The problem: Whenever the word "agent" shows up in a line of the data, copy that line.

===============

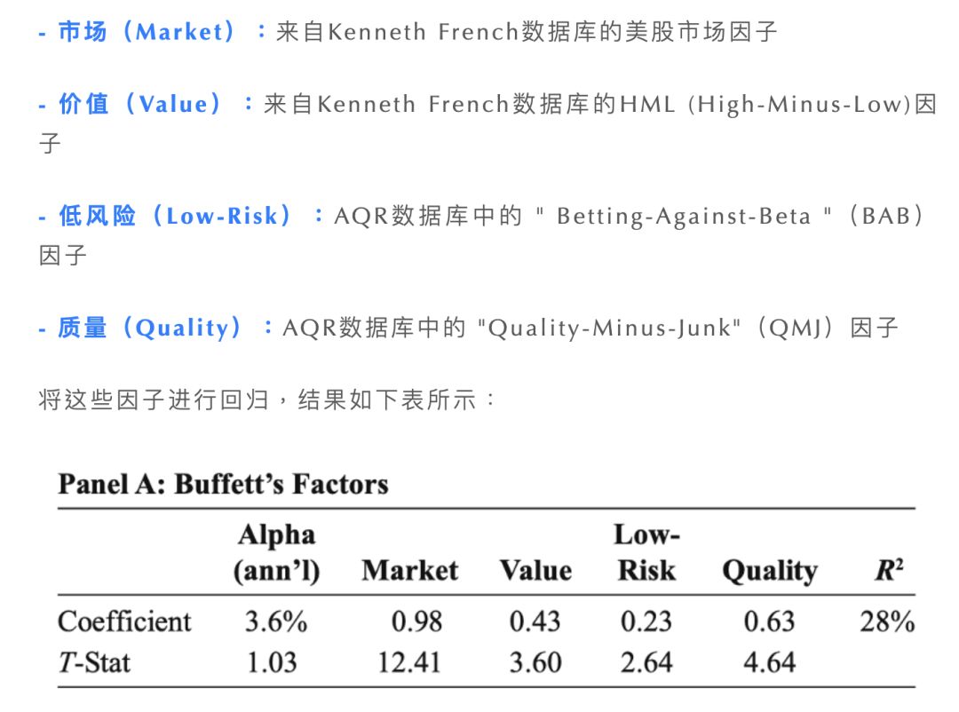Click the Panel A: Buffett's Factors title
This screenshot has height=712, width=959.
223,485
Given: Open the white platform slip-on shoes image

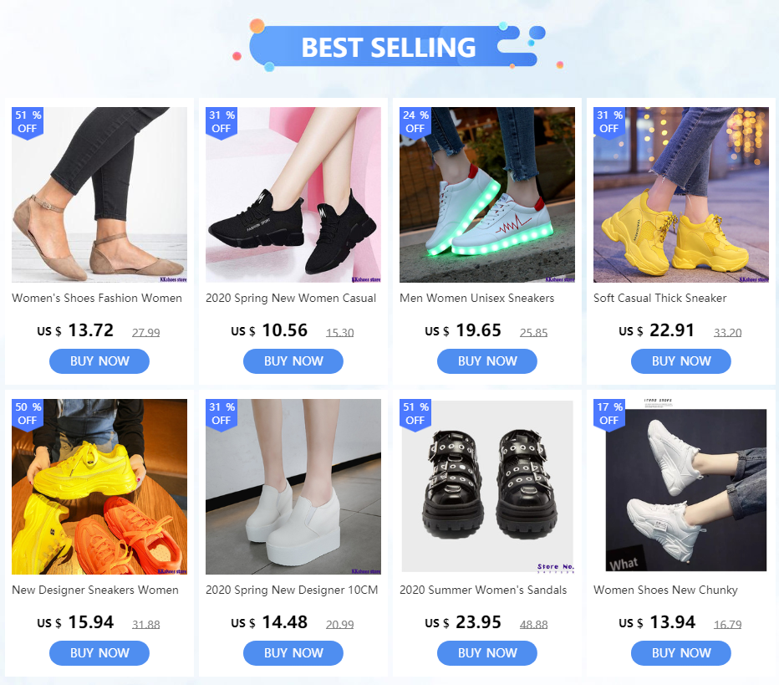Looking at the screenshot, I should pyautogui.click(x=293, y=487).
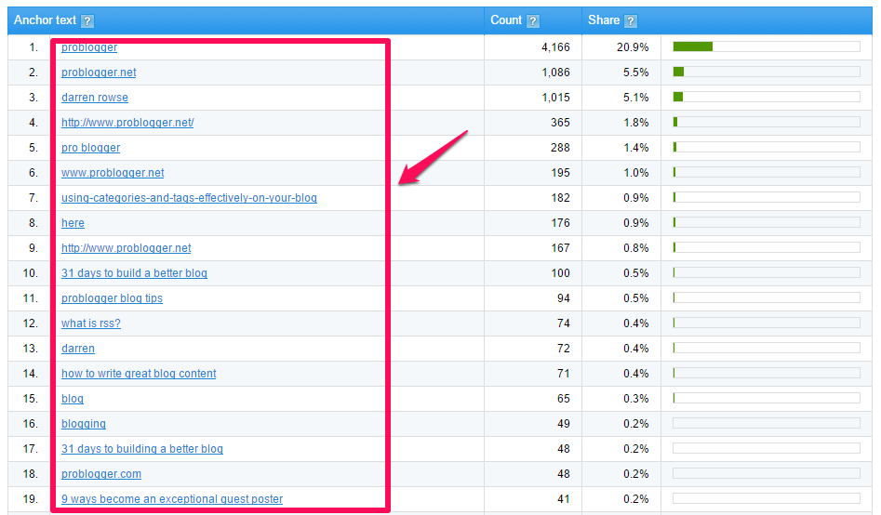881x515 pixels.
Task: Click the 'darren rowse' anchor link
Action: pyautogui.click(x=95, y=98)
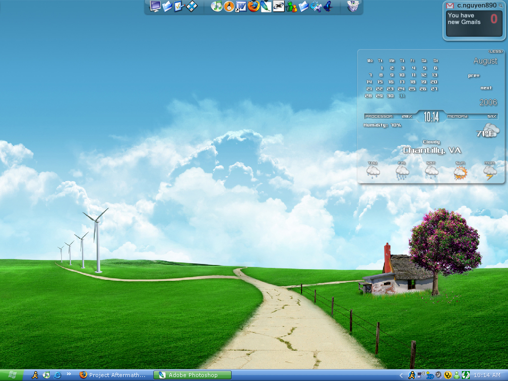Open the MSN Messenger dock icon

coord(291,7)
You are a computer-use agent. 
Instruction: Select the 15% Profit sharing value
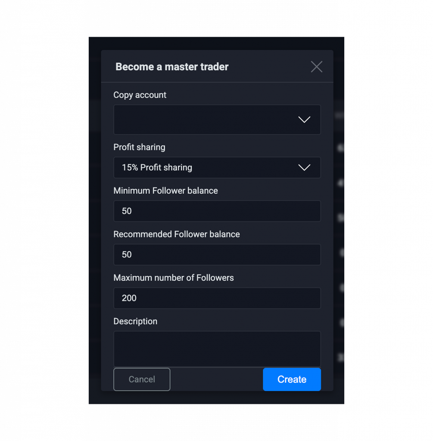pyautogui.click(x=157, y=168)
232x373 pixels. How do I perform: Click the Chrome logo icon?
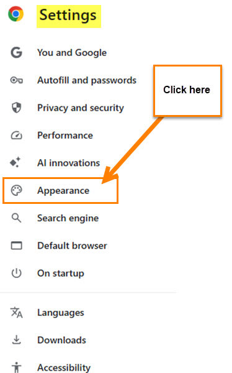pyautogui.click(x=16, y=14)
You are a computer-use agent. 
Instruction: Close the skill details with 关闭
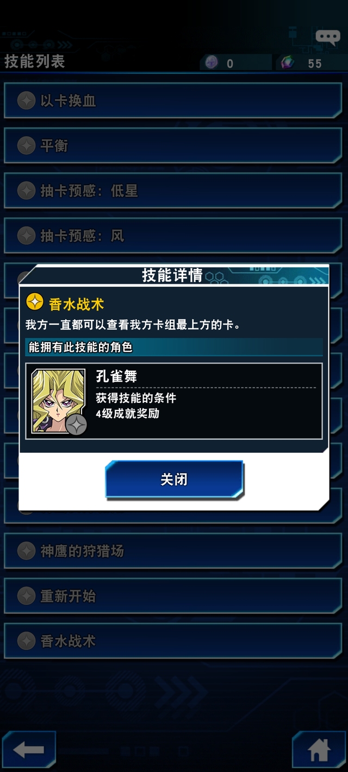pos(174,479)
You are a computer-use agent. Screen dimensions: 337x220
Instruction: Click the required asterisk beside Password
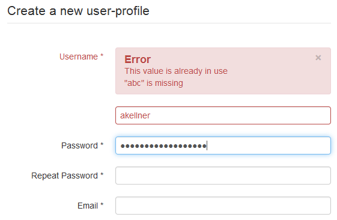point(102,144)
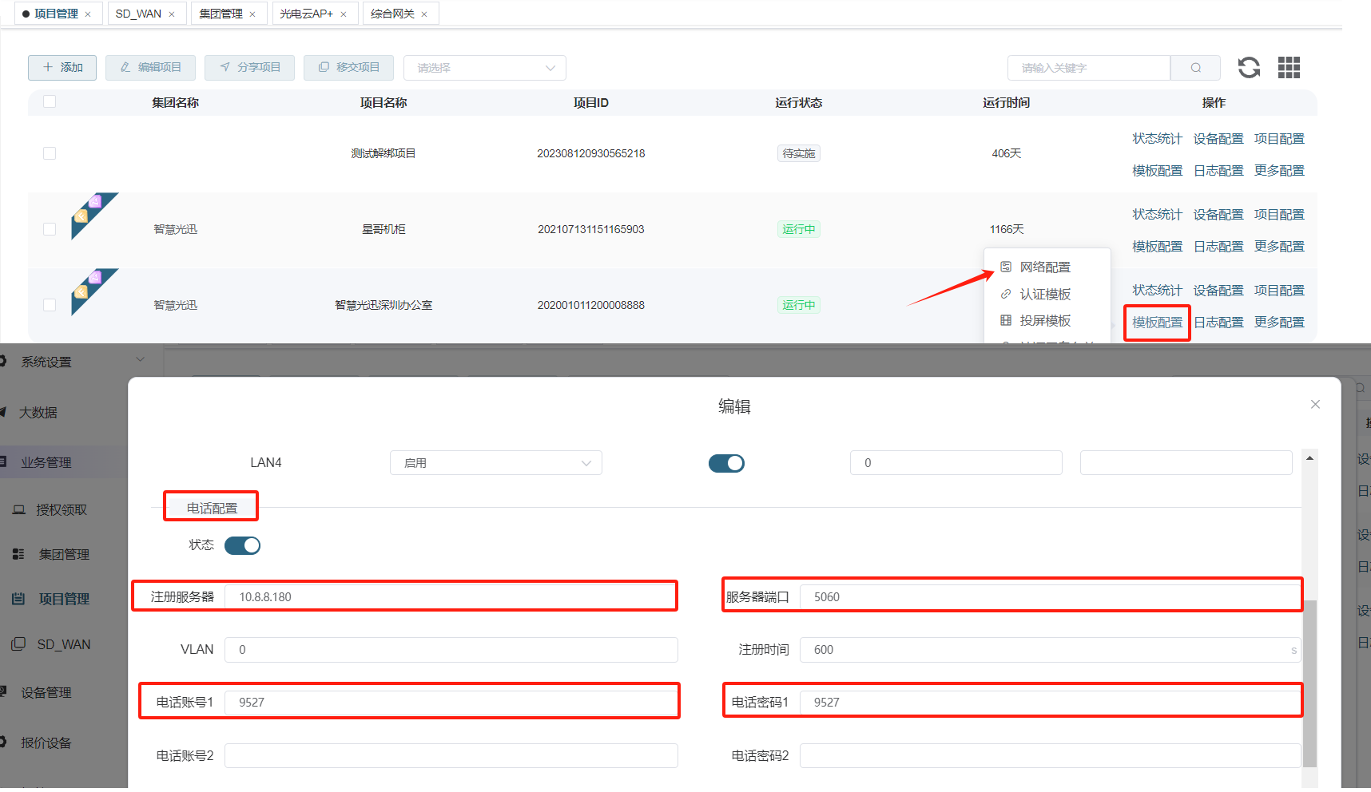Switch to the 光电云AP+ tab
This screenshot has width=1371, height=792.
pyautogui.click(x=306, y=14)
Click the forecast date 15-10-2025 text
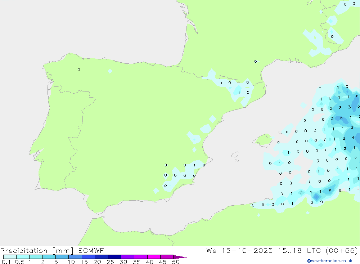This screenshot has height=264, width=360. click(x=248, y=251)
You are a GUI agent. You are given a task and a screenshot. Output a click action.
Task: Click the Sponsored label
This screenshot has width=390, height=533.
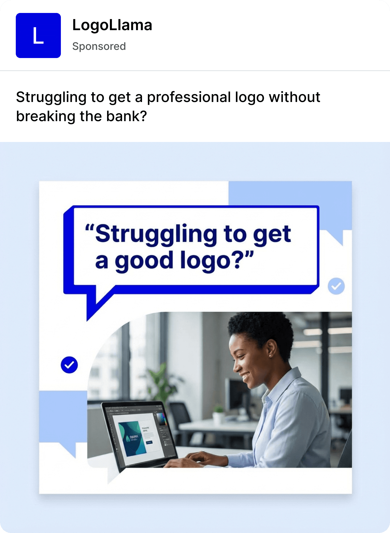(99, 46)
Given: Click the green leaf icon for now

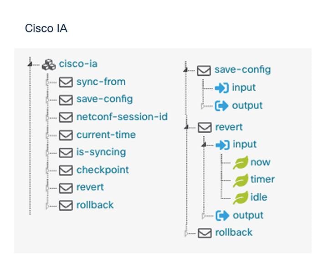Looking at the screenshot, I should coord(241,162).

===============

Result for this task:
You are a computer-use agent. 
You are a computer-use agent. 
You are a computer-use agent. Screen dimensions: 337x220
You are a GUI agent. You are given a task and a screenshot. Output a click action.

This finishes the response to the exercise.